***** TASK MATERIAL
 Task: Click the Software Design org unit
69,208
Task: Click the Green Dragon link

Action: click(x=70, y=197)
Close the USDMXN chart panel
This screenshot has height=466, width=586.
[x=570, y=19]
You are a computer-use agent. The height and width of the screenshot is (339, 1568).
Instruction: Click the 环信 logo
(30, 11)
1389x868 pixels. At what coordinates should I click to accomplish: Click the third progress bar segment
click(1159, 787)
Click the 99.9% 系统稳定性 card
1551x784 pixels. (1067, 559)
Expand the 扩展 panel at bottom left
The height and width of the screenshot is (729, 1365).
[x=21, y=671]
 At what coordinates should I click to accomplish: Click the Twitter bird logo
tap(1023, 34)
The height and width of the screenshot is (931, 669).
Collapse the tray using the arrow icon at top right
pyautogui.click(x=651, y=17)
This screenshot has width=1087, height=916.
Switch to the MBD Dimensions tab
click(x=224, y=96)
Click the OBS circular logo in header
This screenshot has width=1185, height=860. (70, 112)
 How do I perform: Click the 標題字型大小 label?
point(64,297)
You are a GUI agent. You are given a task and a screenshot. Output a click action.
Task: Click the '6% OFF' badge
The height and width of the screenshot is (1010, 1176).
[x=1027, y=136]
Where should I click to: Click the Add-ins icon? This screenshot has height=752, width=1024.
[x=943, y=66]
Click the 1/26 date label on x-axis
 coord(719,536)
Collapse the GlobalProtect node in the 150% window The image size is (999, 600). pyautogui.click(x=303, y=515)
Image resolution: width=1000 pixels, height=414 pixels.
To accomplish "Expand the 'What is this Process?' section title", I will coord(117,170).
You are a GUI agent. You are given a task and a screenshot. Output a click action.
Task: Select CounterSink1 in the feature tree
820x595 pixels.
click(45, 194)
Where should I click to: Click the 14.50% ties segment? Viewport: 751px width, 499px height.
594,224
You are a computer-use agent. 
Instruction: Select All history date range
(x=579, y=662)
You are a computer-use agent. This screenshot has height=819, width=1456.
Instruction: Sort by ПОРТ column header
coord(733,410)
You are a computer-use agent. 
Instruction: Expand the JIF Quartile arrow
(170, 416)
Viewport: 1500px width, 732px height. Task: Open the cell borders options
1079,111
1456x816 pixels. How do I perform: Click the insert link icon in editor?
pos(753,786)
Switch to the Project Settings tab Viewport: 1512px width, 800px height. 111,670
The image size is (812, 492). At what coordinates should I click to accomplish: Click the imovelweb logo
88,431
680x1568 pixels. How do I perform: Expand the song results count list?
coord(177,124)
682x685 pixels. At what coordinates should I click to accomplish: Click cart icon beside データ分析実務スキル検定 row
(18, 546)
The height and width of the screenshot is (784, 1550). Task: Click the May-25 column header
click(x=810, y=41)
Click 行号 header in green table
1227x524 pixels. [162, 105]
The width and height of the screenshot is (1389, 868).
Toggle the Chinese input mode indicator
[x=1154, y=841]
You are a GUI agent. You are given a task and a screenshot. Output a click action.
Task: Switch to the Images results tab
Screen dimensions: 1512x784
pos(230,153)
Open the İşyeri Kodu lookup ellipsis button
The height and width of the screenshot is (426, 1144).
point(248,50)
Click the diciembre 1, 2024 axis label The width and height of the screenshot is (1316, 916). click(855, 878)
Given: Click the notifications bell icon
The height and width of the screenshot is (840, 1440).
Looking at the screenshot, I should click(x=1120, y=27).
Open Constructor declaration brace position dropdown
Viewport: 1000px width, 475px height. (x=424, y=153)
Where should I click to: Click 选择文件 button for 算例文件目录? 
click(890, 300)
**********
◆ DIRECTIVE
Write out every line of the records above, character for character.

◆ FINAL ANSWER
 Task: Click the Software Design org unit
69,208
Task: Click the Green Dragon link

Action: click(x=70, y=197)
Close the USDMXN chart panel
This screenshot has height=466, width=586.
[x=570, y=19]
You are a computer-use agent. The height and width of the screenshot is (339, 1568).
Instruction: Click the 环信 logo
(30, 11)
1389x868 pixels. At what coordinates should I click to accomplish: Click the third progress bar segment
click(1159, 787)
Click the 99.9% 系统稳定性 card
1551x784 pixels. (1067, 559)
Expand the 扩展 panel at bottom left
The height and width of the screenshot is (729, 1365).
[x=21, y=671]
 At what coordinates should I click to accomplish: Click the Twitter bird logo
tap(1023, 34)
The height and width of the screenshot is (931, 669).
Collapse the tray using the arrow icon at top right
pyautogui.click(x=651, y=17)
This screenshot has width=1087, height=916.
Switch to the MBD Dimensions tab
click(x=224, y=96)
Click the OBS circular logo in header
This screenshot has width=1185, height=860. (70, 112)
 How do I perform: Click the 標題字型大小 label?
point(64,297)
You are a GUI agent. You are given a task and a screenshot. Output a click action.
Task: Click the '6% OFF' badge
The height and width of the screenshot is (1010, 1176).
[x=1027, y=136]
Where should I click to: Click the Add-ins icon? This screenshot has height=752, width=1024.
[x=943, y=66]
Click the 1/26 date label on x-axis
 coord(719,536)
Collapse the GlobalProtect node in the 150% window The image size is (999, 600). pyautogui.click(x=303, y=515)
Image resolution: width=1000 pixels, height=414 pixels.
To accomplish "Expand the 'What is this Process?' section title", I will coord(117,170).
You are a GUI agent. You are given a task and a screenshot. Output a click action.
Task: Select CounterSink1 in the feature tree
820x595 pixels.
click(45, 194)
Where should I click to: Click the 14.50% ties segment? Viewport: 751px width, 499px height.
594,224
You are a computer-use agent. 
Instruction: Select All history date range
(x=579, y=662)
You are a computer-use agent. This screenshot has height=819, width=1456.
Instruction: Sort by ПОРТ column header
coord(733,410)
You are a computer-use agent. 
Instruction: Expand the JIF Quartile arrow
(170, 416)
Viewport: 1500px width, 732px height. Task: Open the cell borders options
1079,111
1456x816 pixels. How do I perform: Click the insert link icon in editor?
pos(753,786)
Switch to the Project Settings tab Viewport: 1512px width, 800px height. 111,670
The image size is (812, 492). At what coordinates should I click to accomplish: Click the imovelweb logo
88,431
680x1568 pixels. How do I perform: Expand the song results count list?
coord(177,124)
682x685 pixels. At what coordinates should I click to accomplish: Click cart icon beside データ分析実務スキル検定 row
(18, 546)
The height and width of the screenshot is (784, 1550). Task: Click the May-25 column header
click(x=810, y=41)
Click 行号 header in green table
1227x524 pixels. [162, 105]
The width and height of the screenshot is (1389, 868).
Toggle the Chinese input mode indicator
[x=1154, y=841]
You are a GUI agent. You are given a task and a screenshot. Output a click action.
Task: Switch to the Images results tab
Screen dimensions: 1512x784
pos(230,153)
Open the İşyeri Kodu lookup ellipsis button
The height and width of the screenshot is (426, 1144).
point(248,50)
Click the diciembre 1, 2024 axis label The width and height of the screenshot is (1316, 916). click(855, 878)
Given: Click the notifications bell icon
The height and width of the screenshot is (840, 1440).
Looking at the screenshot, I should click(x=1120, y=27).
Open Constructor declaration brace position dropdown
Viewport: 1000px width, 475px height. (x=424, y=153)
Where should I click to: Click 选择文件 button for 算例文件目录? 
click(890, 300)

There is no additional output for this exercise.